You can run your own subset of evaluations by simply commenting out the unnecessary evaluations. The majority of evaluation logic is as follows:

for d1 in d1_tasks:
    for d2 in d2_tasks:
        for d3 in d3_tasks:
            for method in method_tasks:
                # Algorithm 1 - Line 3 (in the paper)
                d1_train = d1.get_D1_train()
                method.propose_H(d1_train)

                # Algorithm 1 - Line 5
                d1_valid = d1.get_D1_valid()
                d2_valid = d2.get_D2_valid(d1)
                valid_mixture = d1_valid + d2_valid
                train_acc = method.train_H(valid_mixture)
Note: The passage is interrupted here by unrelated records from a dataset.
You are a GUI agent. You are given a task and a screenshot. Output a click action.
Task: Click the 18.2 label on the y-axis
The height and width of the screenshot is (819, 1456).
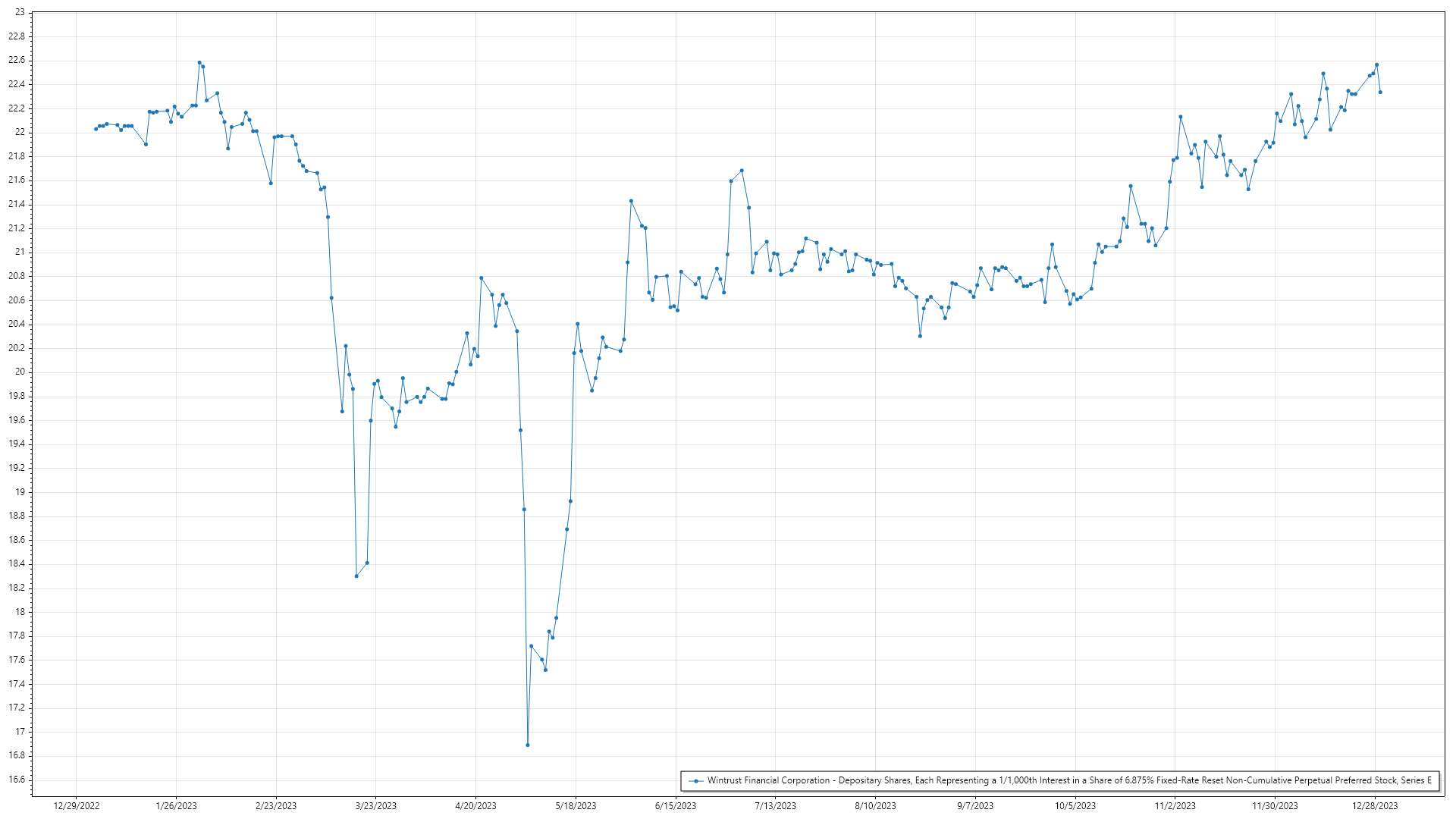click(x=16, y=588)
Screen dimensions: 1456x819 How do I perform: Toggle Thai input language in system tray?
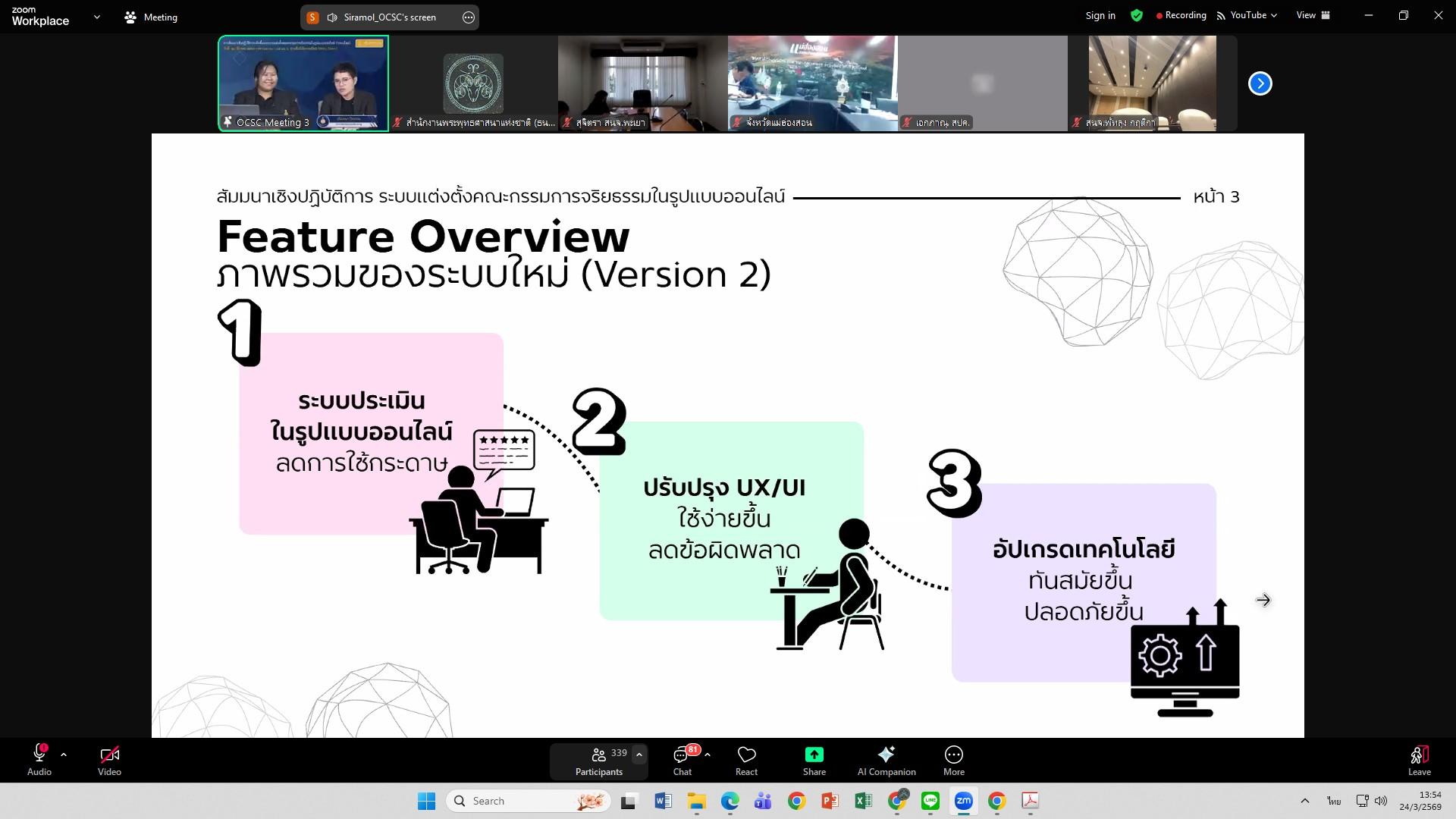[x=1334, y=801]
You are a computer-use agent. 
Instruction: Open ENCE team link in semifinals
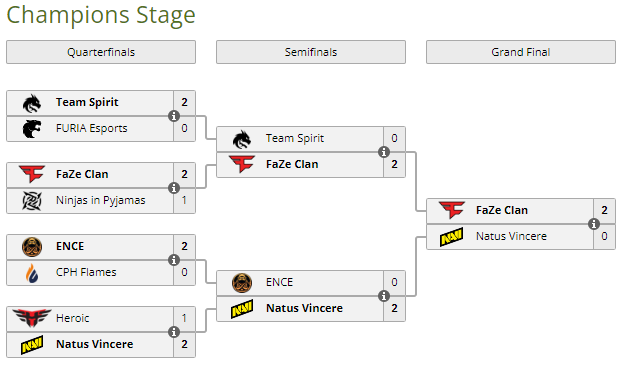pos(279,282)
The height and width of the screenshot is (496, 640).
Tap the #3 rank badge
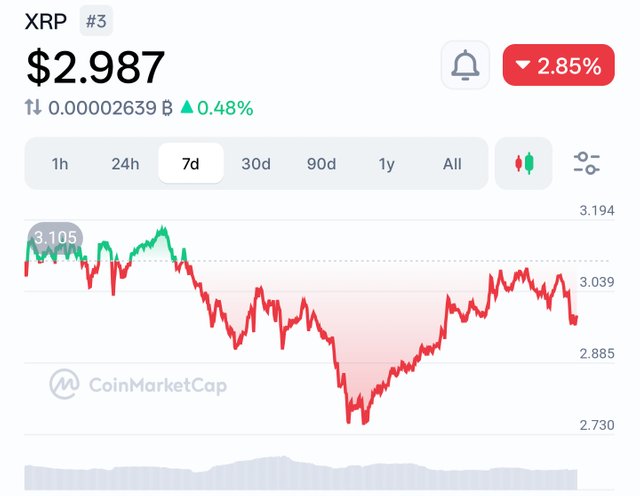coord(96,21)
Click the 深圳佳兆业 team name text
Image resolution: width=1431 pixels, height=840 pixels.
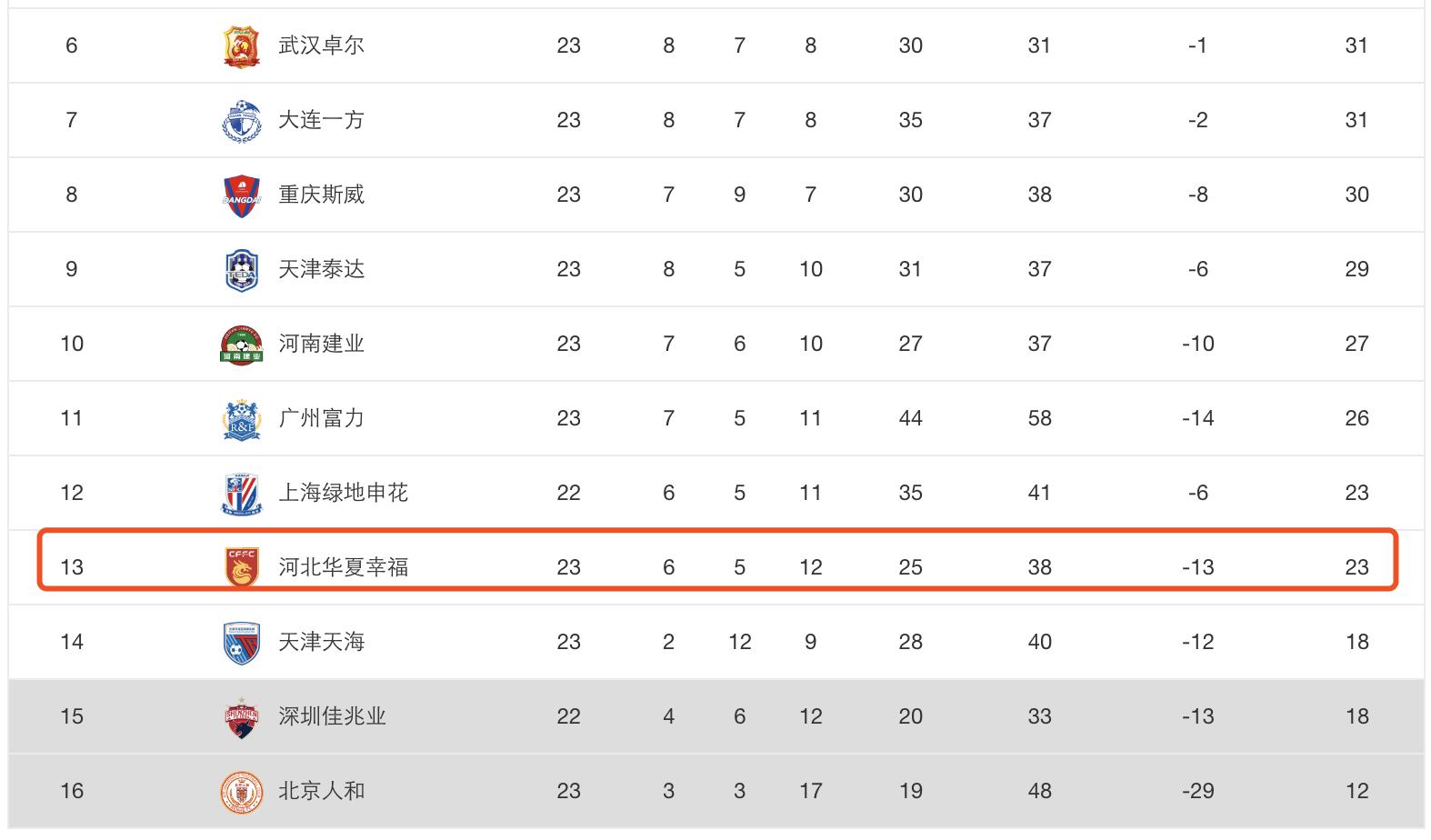pos(332,716)
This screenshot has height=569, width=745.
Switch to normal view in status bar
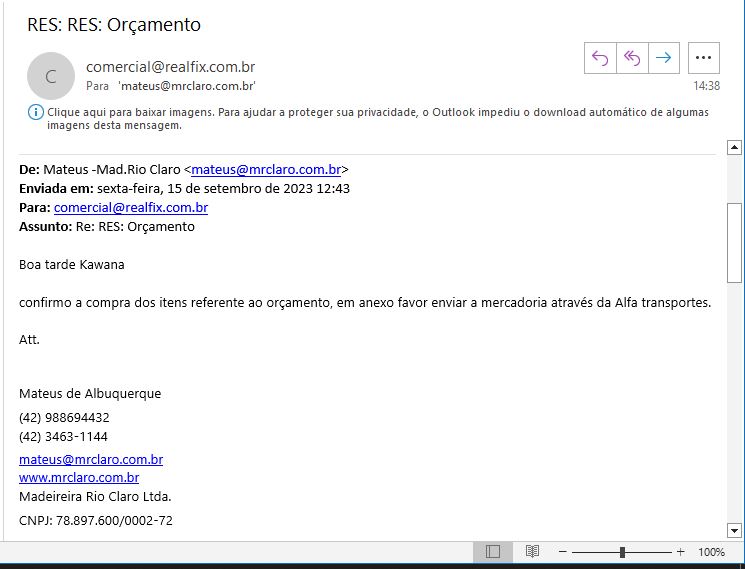492,552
                # Algorithm 1 - Line 7
                d1_test = d1.get_D1_test()
                d2_test = d3.get_D2_test(d1)
                test_mixture = d1_test + d2_test
                test_acc = method.test_H(test_mixture)

The actual implementation has more bells and whistles for efficiency and various other reasons. For BinClass which is a direct binary classification of D_s vs D_v the logic is slightly different.

As you can see, the datasets and the methods must implement certain functions for this evaluation to work correctly. See code organization to learn more.

The evaluation code saves a snapshot of the results after each evaluation. You can load the results from workspace/experiments/<exp-name>/results.pth. If you run the same experiment, the script would automatically skip over the experiments that are already done. The intermediate reject functions that are learned during the evaluations are also saved under workspace/experiments/<exp-name>/<method-name>/.

When you run eval3d.py the following experiment names are pre-defined:

  • master: Runs on every dataset and method.
  • eval-test: Runs the quick demo from above. everything else would go to the default config
d1_tasks     = ['MNIST']
d2_tasks     = ['UniformNoise', 'NormalNoise', 'MNIST', 'FashionMNIST', 'NotMNIST', 'CIFAR10', 'CIFAR100', 'STL10', 'TinyImagenet']
d3_tasks     = ['UniformNoise', 'NormalNoise', 'MNIST', 'FashionMNIST', 'NotMNIST', 'CIFAR10', 'CIFAR100', 'STL10', 'TinyImagenet']
method_tasks     = [
                    'prob_threshold/0',
                    ]

which you can customize to your needs.